Los conductos 8 puntos
Francia/Colombia/Brasil, 2020.
Dirección y guion: Camilo Restrepo.
Duración: 70 minutos.
Intérpretes: Luis Felipe Lozano y Fernando Úsaga Huguita.
Estreno en la plataforma Mubi.
¿Qué conductos? Presentado en los festivales de Berlín, San Sebastián y Mar del Plata, el primer largo del colombiano Camilo Restrepo no es uno de respuestas fáciles. Eso es justamente lo que lo hace singular, magnético, nocturno. Los conductos no avanza en forma continua sino a los saltos, dejando grandes superficies sin cubrir entre un salto (un plano) y otro. Los tiempos son ensortijados: nunca es del todo claro si las acciones ocurren en forma sucesiva, simultánea, aislada o por medio de raccontos. Los personajes varían de actividad y hasta de identidad de un plano a otro, y los diálogos son siempre elípticos. Salvo una única escena, el mundo de Los conductos se halla enteramente en sombras, a veces con una linterna como única fuente de luz. Todo hace pensar en la película de Camilo Restrepo como ardua, hermética, difícil de “entender”. Sin embargo se entiende todo. Siempre y cuando uno no pretenda ingresar en ella con la mochila de este mundo: como toda película única, Los conductos construye sus propias reglas, y a partir de ellas funciona como organismo autónomo, de total coherencia interna.
El hilo conductor de Los conductos (con perdón) es un treintañero largo, delgado, barbudo, con aspecto de vagabundo. Efectivamente lo es. Mediante un soliloquio, el hombre anónimo a quien los créditos finales (y la entrevista al director) le dan el nombre de Pinky, cuenta de modo más o menos alusivo que alguna vez perteneció a un grupo de “elegidos”, conducido por “El Padre”. En algún momento Pinky lo sorprendió haciendo algo aberrante, lo ejecutó y huyó. Desde que mató atávicamente al Padre, Pinky vive tan a los saltos como el propio relato, durmiendo en algún edificio abandonado que “el grupo” usaba como escondite y ganándose algunos pesos en un taller de ropa trucha. O en otro que los créditos designan como “taller de llamas”, por la confección de telas con un estampado que evoca el infierno. ¿O el taller de ropa trucha era del “grupo”? Más que eso importa la mecánica de producción en serie, en una máquina de formas significativamente circulares, encerrona a la que Pinky debe ceder si no quiere caer en el delito.
Tal como Restrepo cuenta en la entrevista adjunta, en la confección de Los conductos convergieron básicamente tres fuentes.

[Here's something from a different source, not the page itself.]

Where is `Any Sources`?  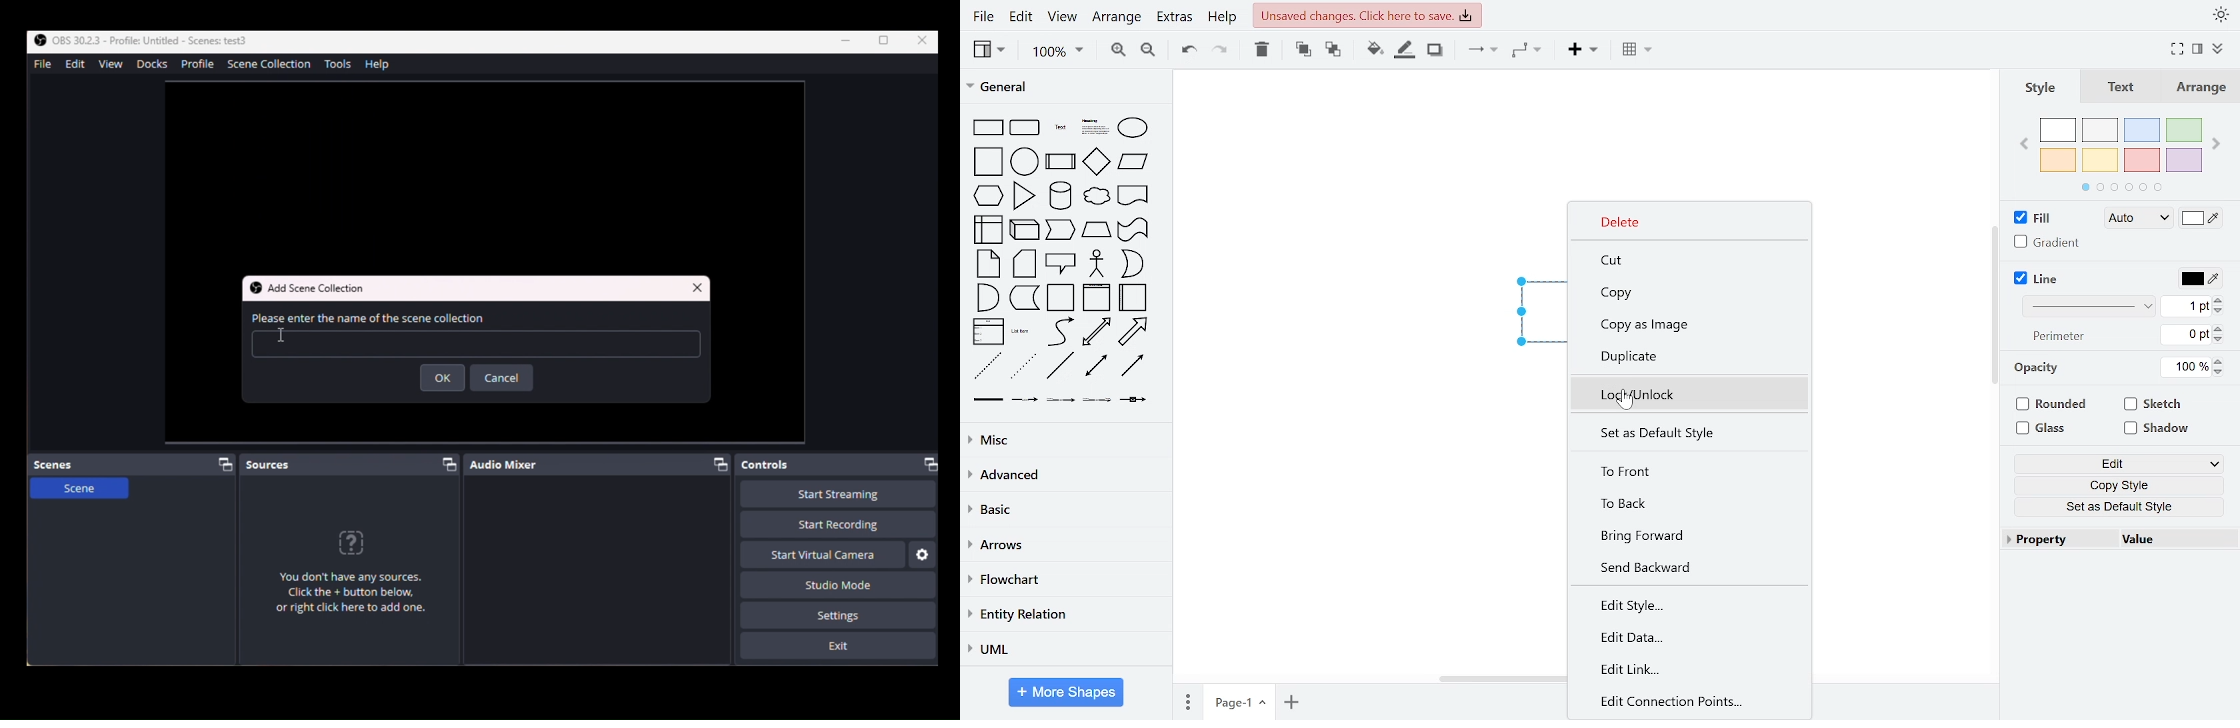
Any Sources is located at coordinates (359, 577).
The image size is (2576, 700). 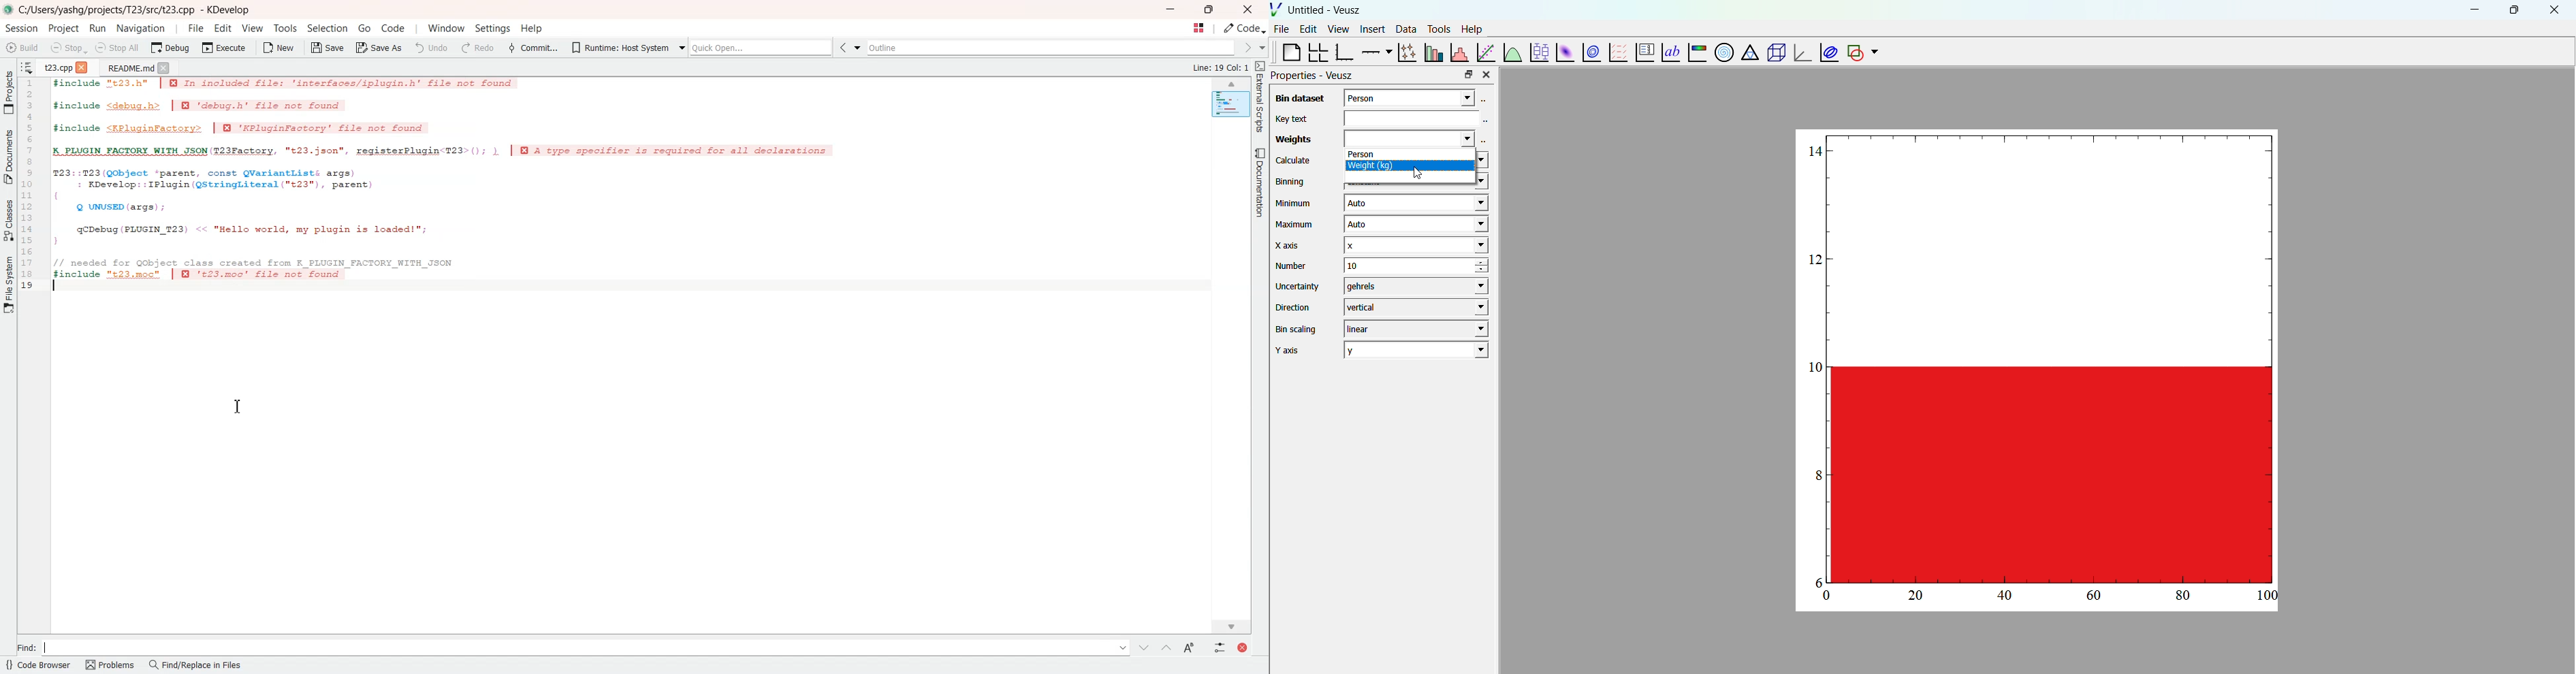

Una es Pinky, artista callejero que hace de sí mismo. Otra son unos payasos llamados Pernito, Tuerquita y Bebé, que en los años 80 denunciaban por televisión la corrupción de la política colombiana. Y finalmente cierto bandido legendario, a quien la población daba el nombre de Desquite. Con esa materia diversa, Restrepo hace lo mismo que Desquite con los cables de cobre que vende clandestinamente: la enrolla, hasta formar una bola. Los conductos es esa bola: Pinky deviene Tuerquita, y Desquite, Bebé. A veces con el rostro pintado de blanco, viven en la calle, en un bosque o en una especie de submundo que subyacería a la ciudad. En él caen los autos, por el tamaño de los baches de Medellín.
Lo visual y lo auditivo aglutinan esta materia aparentemente dispersa. Filmada en un turbio 16mm, la película de Restrepo se hunde en la noche, en alrededores urbanos que parecen territorio posnuclear. Hay un revólver, un cuerpo baleado y una frase de autoafirmación grabada en la culata del revólver. Hay soliloquios, monólogos y diálogos de tono lírico pero contenido. Hay cosmogonías y profecías en la voz del mítico Desquite. Hay planos de objetos tan brutales como los de Robert Bresson (aunque en este caso parecerían tener más un valor rítmico que de sentido). Hay un poema final tan furioso contra su país como las novelas de Fernando Vallejo. Hay una voluntad de “meter” elementos a presión por parte de Restrepo, como en los cuadros de los que habla en la entrevista, pero también una economía creativa que hace que a Los conductos no le falte ni le sobre un plano.